'It was fantastic filming in Cork': Swing Bout film punches above its weight

Sinéad O'Riordan and Ciara Berkeley star in Swing Bout.
Páirc Uí Chaoimh is ready for its close-up in Swing Bout, a new Irish drama set backstage at a major boxing event.
The home of Cork GAA is doubling up for a boxing stadium in the new movie - and for the filmmakers behind it, the Páirc proved to be a godsend, featuring as the primary location in the film.
“I built a production model that was going to be localised to a few specific locations,” says the film’s writer-director Maurice O’Carroll. “We needed a corridor, a dressing room, a media room - basically what you'd see underneath the stadium. It was a clever production model and we thought it would be cheap to make, but we found it was becoming very difficult.”
On approaching stadium bosses to enquire about the possible use of a location, they were given the green light to film the movie there, negating the need to build elaborate sets.
“We went to Páirc Uí Chaoimh to see if we could use one of their corridors and they were so brilliant to us,” says the filmmaker. “They said we could use the stadium in January. There was a 21-day window where we could have access. It was an incredible experience. We can't speak highly enough of Páirc Uí Chaoimh. It was fantastic filming in Cork, a lot of goodwill as well.”

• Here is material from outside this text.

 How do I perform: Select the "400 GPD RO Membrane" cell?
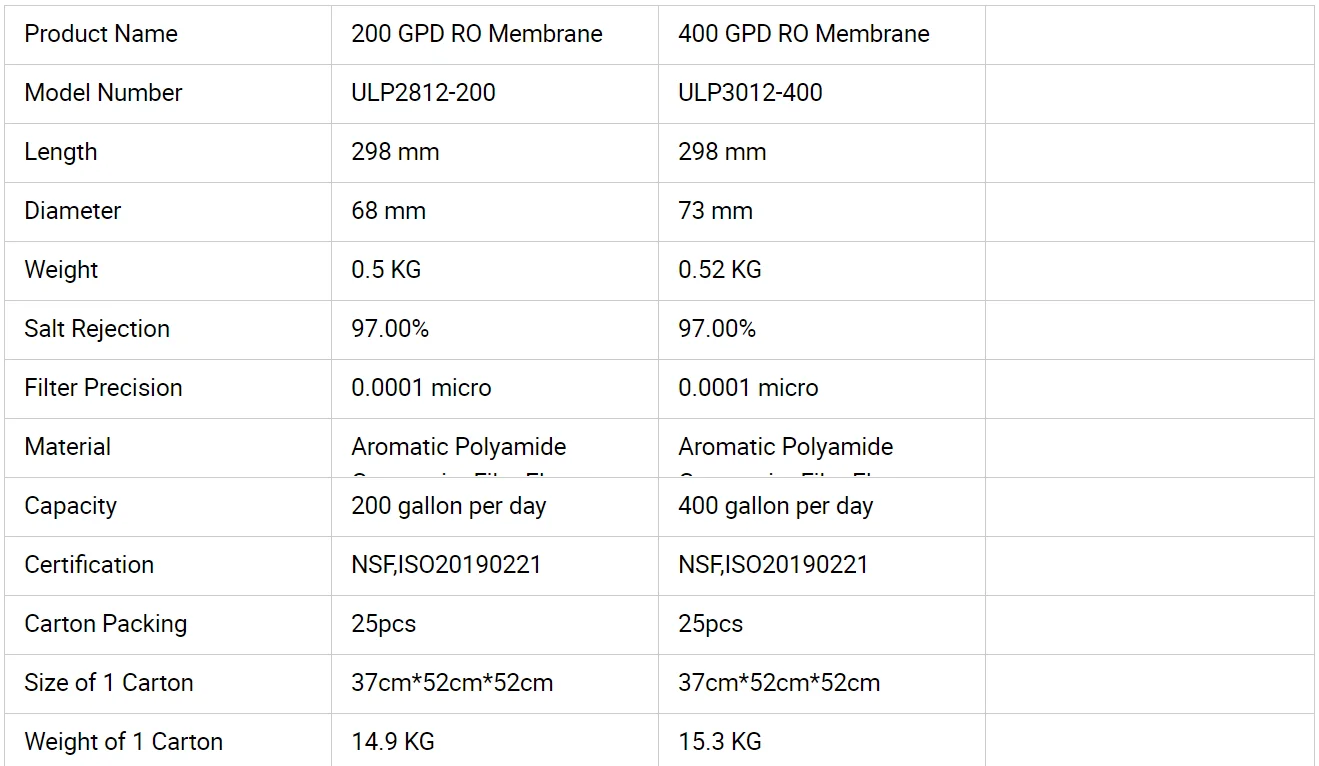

Swing Bout, a drama-thriller set backstage at a major boxing event, follows Toni Gale's (Ciara Berkeley) journey from the dressing room to her ring walk in a night of deceit, betrayal, and life-altering decisions.
The young boxer has dreams of becoming a world champ - but as she battles for the chance to land on a major card, she becomes tangled in a game of corruption involving the sport’s promoters. The film marks the second feature from O’Carroll, working with producer and actor Sinéad O’Riordan, from Ballyphehane.
Swing Bout feels like a breakthrough role for Ciara Berkeley, compelling as the young boxing protagonist at the heart of the film.
“What it was that attracted me to her was this immense inner life going on behind her performance that stood out above everyone else. She wasn't just playing a boxer and the lead character in the film, it's all about her inner life, and we needed someone that could portray that,” says O’Carroll.
“The minute we called action, she turned into a monster walking down the corridor, and the director of photography looked at me and showed me his arm, and he had goosebumps going up his arm, and he said: ‘I could film her all day long’.”
It’s Berkeley’s first major feature, following her theatre work and a supporting role in TV hit Normal People. It was inspiring, she says, to be part of such a big show, which kickstarted the careers of co-stars including Paul Mescal and Daisy Edgar-Jones.

“It was such an amazing experience being with so many other Irish actors, all starting off on this massive book everyone is obsessed with, and now it's being turned into a massive TV show. Some of the talent attached to it were still kind of unknown, but it had so much potential.”
Berkeley’s Irish family moved to the UK in the 1980s, and the actor moved here and has been based here since 2017. “After moving to Dublin, and seeing the amazing explosion of screen acting over here, drawing on the legacy of shows like Game of Thrones being filmed here and building on it by more Irish stories written by Irish people starring Irish people, I fell into screen acting and fell in love with it at the same time. I did a couple of acting courses with [casting agent] Louise Kiley, and that’s how the Normal People role came about.”
Both Berkeley and O’Riordan prepared for their roles by training in a gym with fellow actor and boxer Terry O’Neill. “It was really tough at first because I think we both felt not boxer-y at all,” says Berkeley. “It was a really cold night in October, and it was just full of these massive guys, all beating the crap out of each other.
“We were like: ‘This is crazy. I don't know how we're going to do this’, but Terry was brilliant. And then we had quite intense one-on-one sessions where he was teaching Sinead how to play a coach, and then me how to box with a coach, and also shadow box at the same time, which is weirdly even harder than learning how to box.”